### Task instructions
Your answer should consist of each line from the data below that contains "Essential".

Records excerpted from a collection
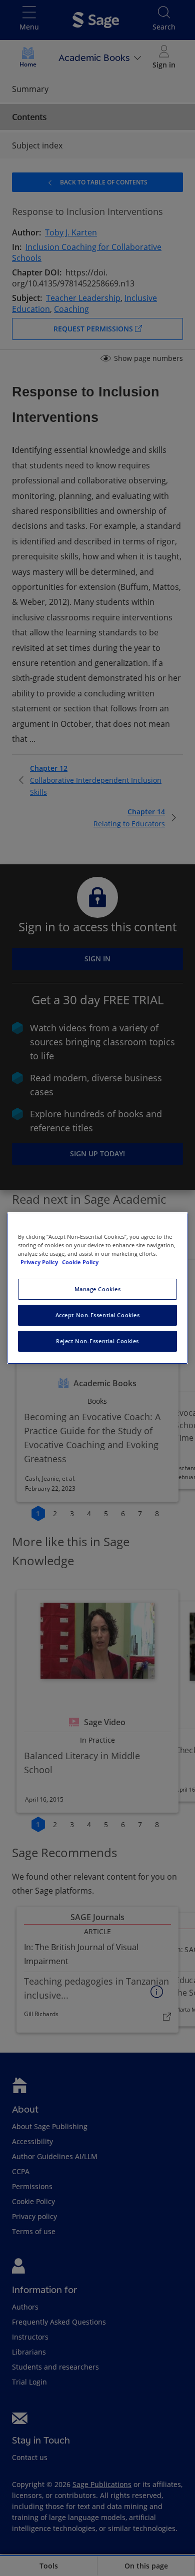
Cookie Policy (80, 1262)
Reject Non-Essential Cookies (97, 1341)
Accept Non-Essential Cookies (98, 1315)
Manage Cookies (97, 1289)
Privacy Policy (40, 1262)
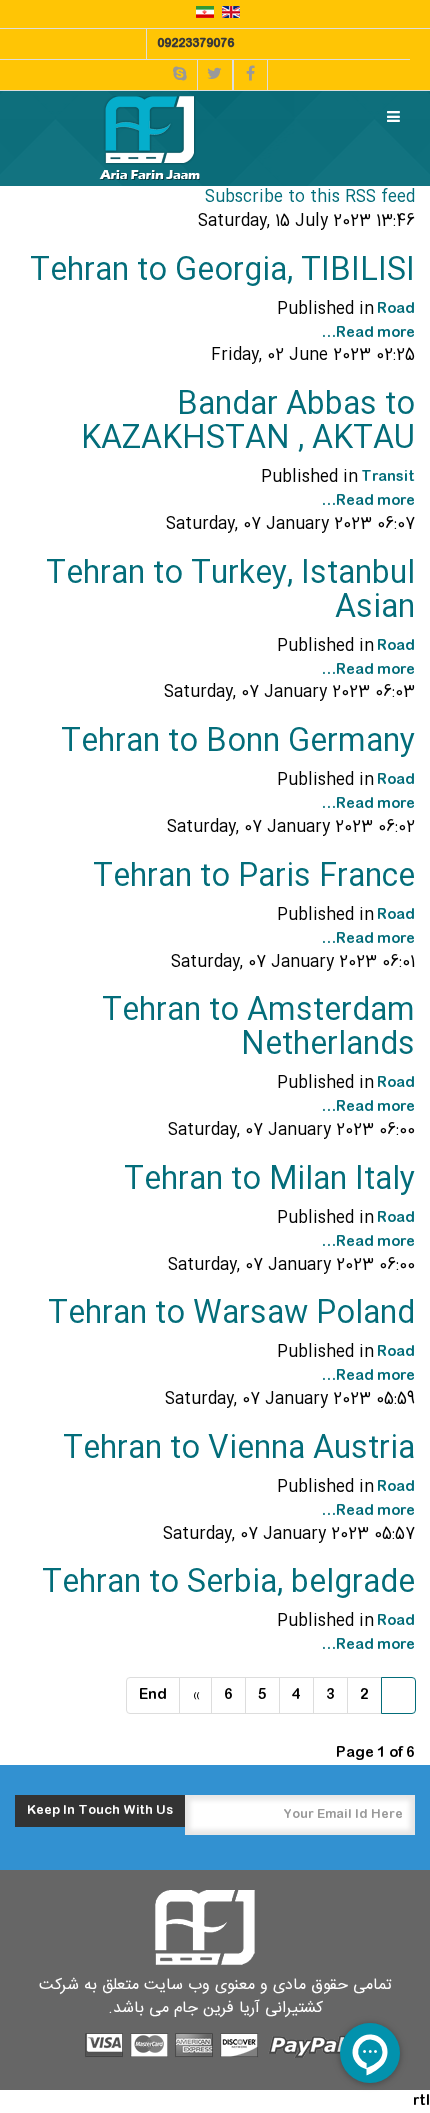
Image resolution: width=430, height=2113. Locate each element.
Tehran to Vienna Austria (239, 1449)
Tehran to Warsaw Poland (231, 1314)
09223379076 (195, 44)
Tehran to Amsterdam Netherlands (258, 1028)
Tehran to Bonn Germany (238, 742)
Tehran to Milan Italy (269, 1180)
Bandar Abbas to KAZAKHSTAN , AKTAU (248, 422)
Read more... (368, 333)
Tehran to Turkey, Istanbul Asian (230, 591)
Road (396, 309)
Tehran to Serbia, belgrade (228, 1583)
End (153, 1695)
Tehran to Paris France (254, 877)
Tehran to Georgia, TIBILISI (222, 271)
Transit (388, 477)
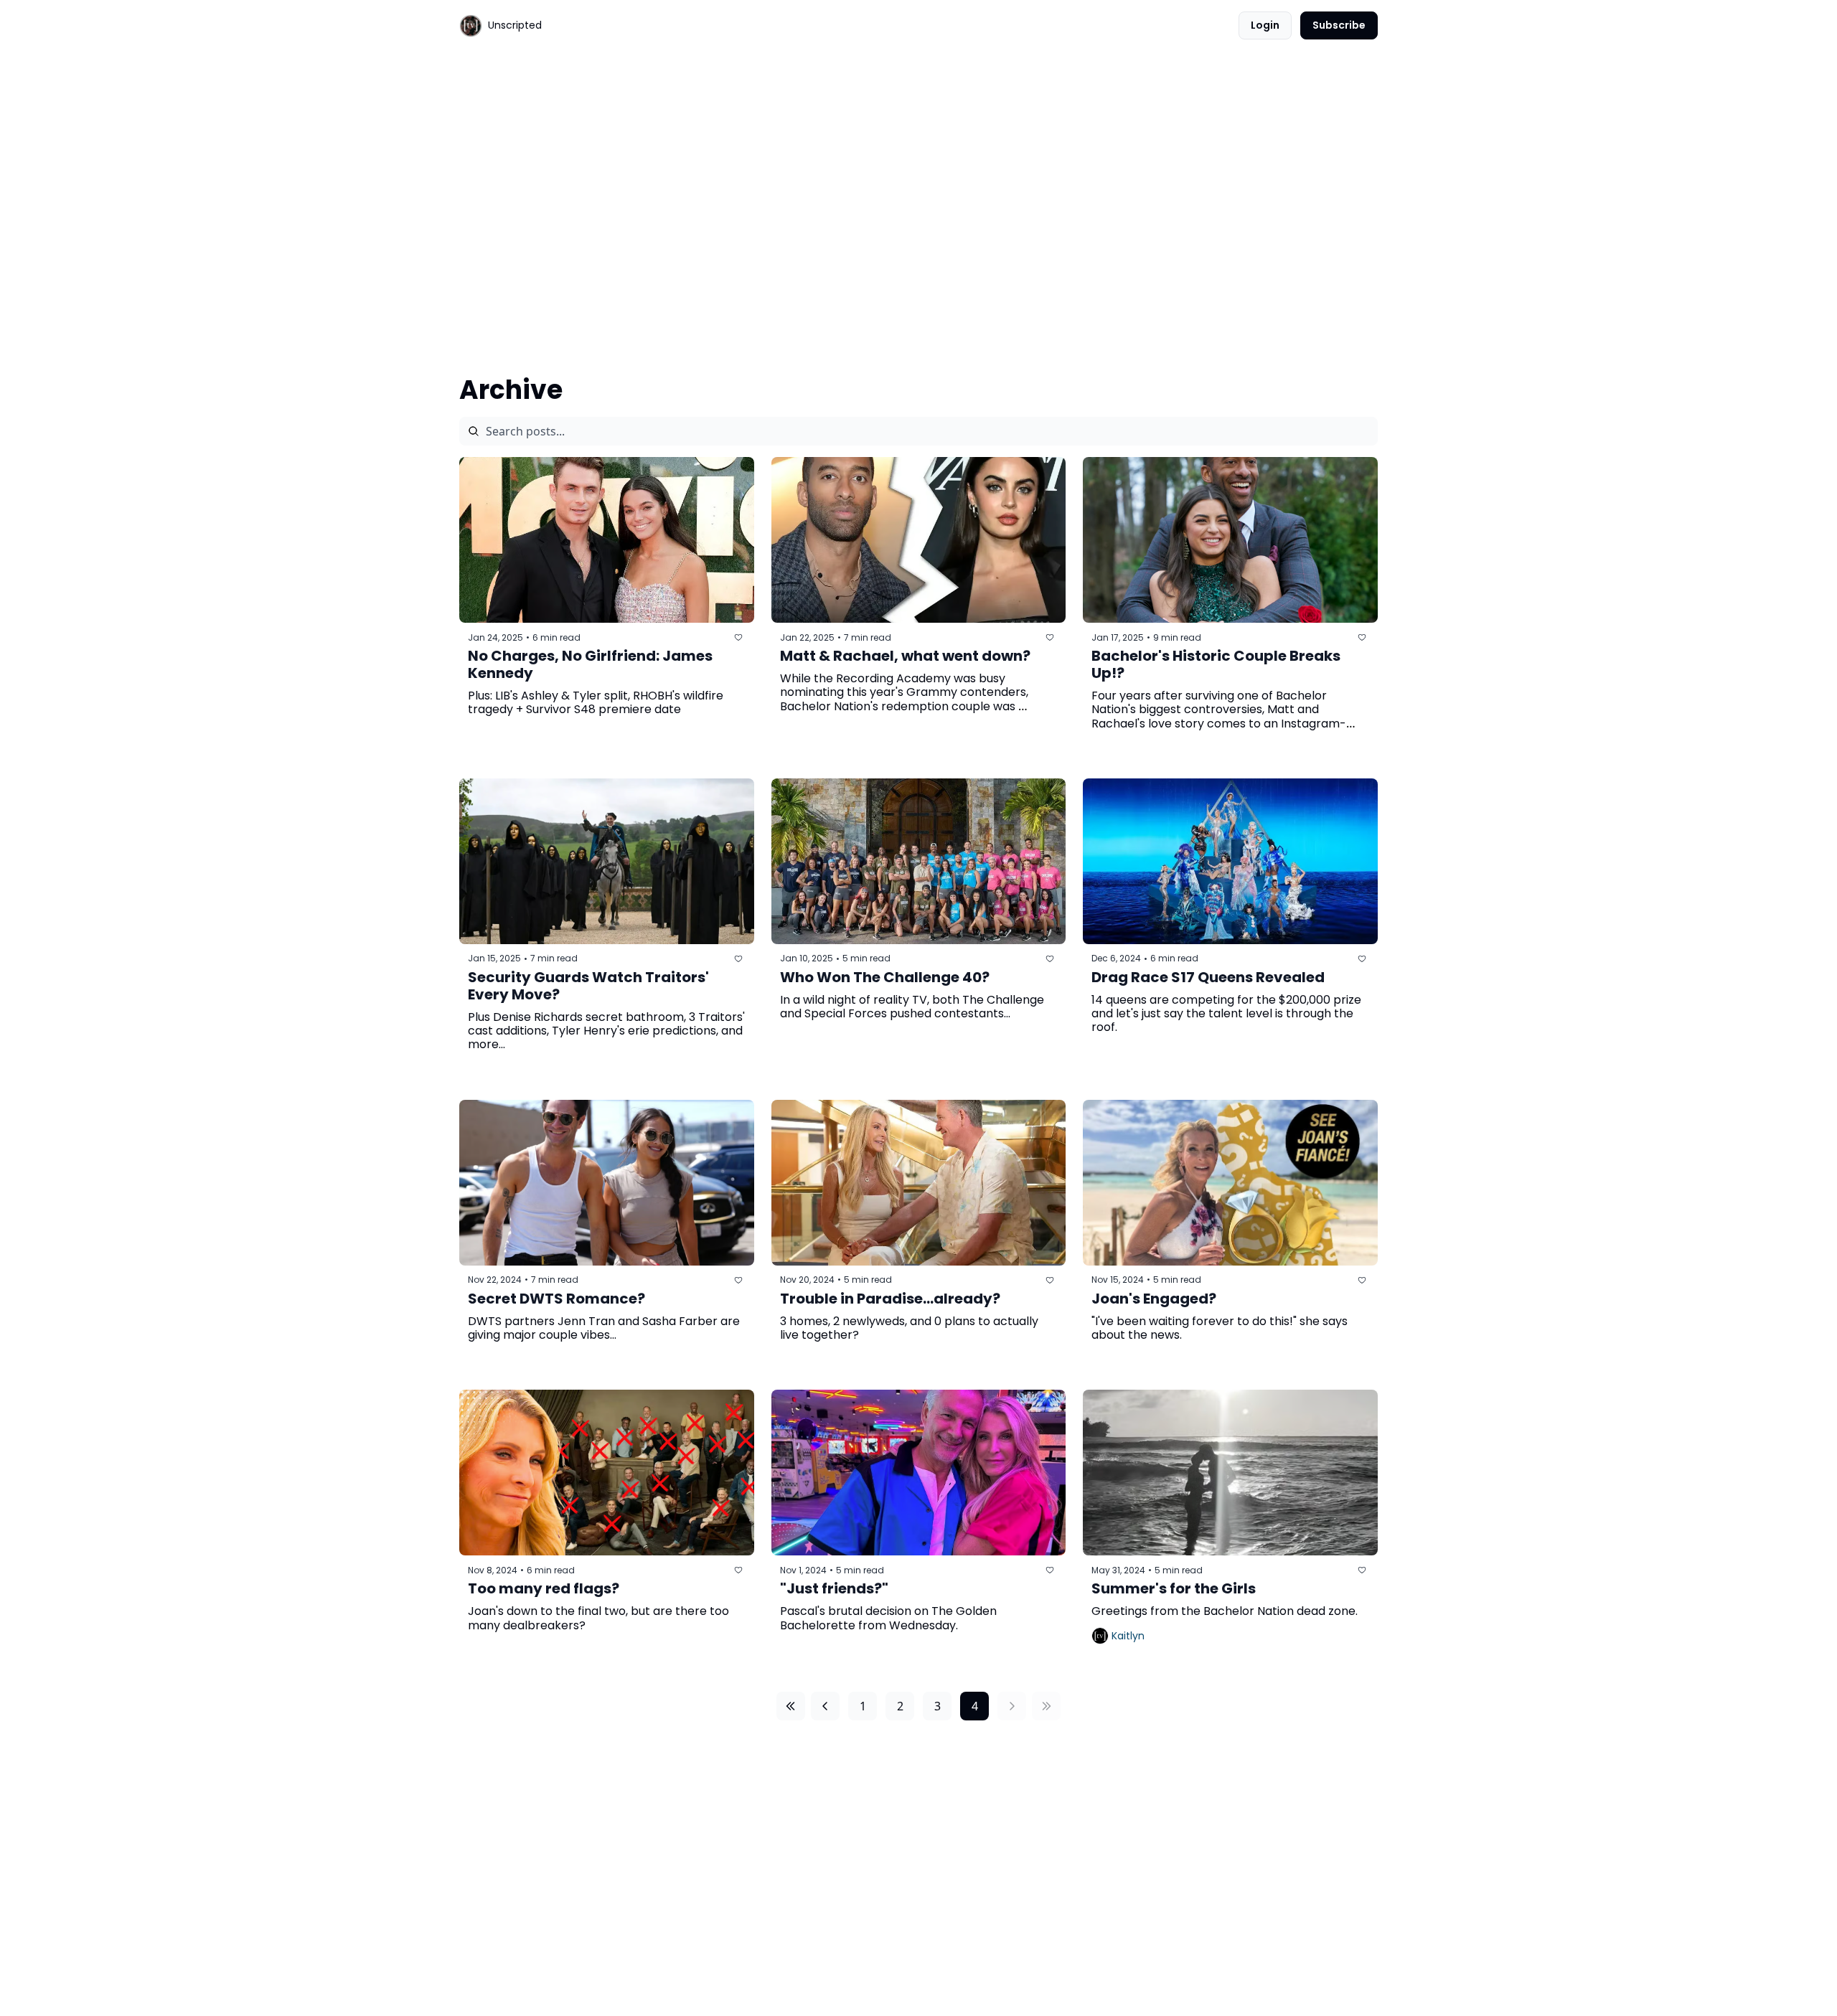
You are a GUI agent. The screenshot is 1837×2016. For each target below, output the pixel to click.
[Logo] (470, 25)
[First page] (790, 1706)
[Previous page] (825, 1706)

### Result for this task
Reject Non-Essential Cookies (97, 1341)
Accept Non-Essential Cookies (98, 1315)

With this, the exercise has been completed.